> AIM OF THE EXERCISE: Duplicate these lines verbatim.
# start of MATERIAL FOR THE TASK
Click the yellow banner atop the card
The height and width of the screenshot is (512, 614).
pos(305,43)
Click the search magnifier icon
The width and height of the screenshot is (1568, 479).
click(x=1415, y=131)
# end of MATERIAL FOR THE TASK
> RESPONSE TO THE TASK:
Click the yellow banner atop the card
The height and width of the screenshot is (512, 614).
pos(305,43)
Click the search magnifier icon
The width and height of the screenshot is (1568, 479).
click(x=1415, y=131)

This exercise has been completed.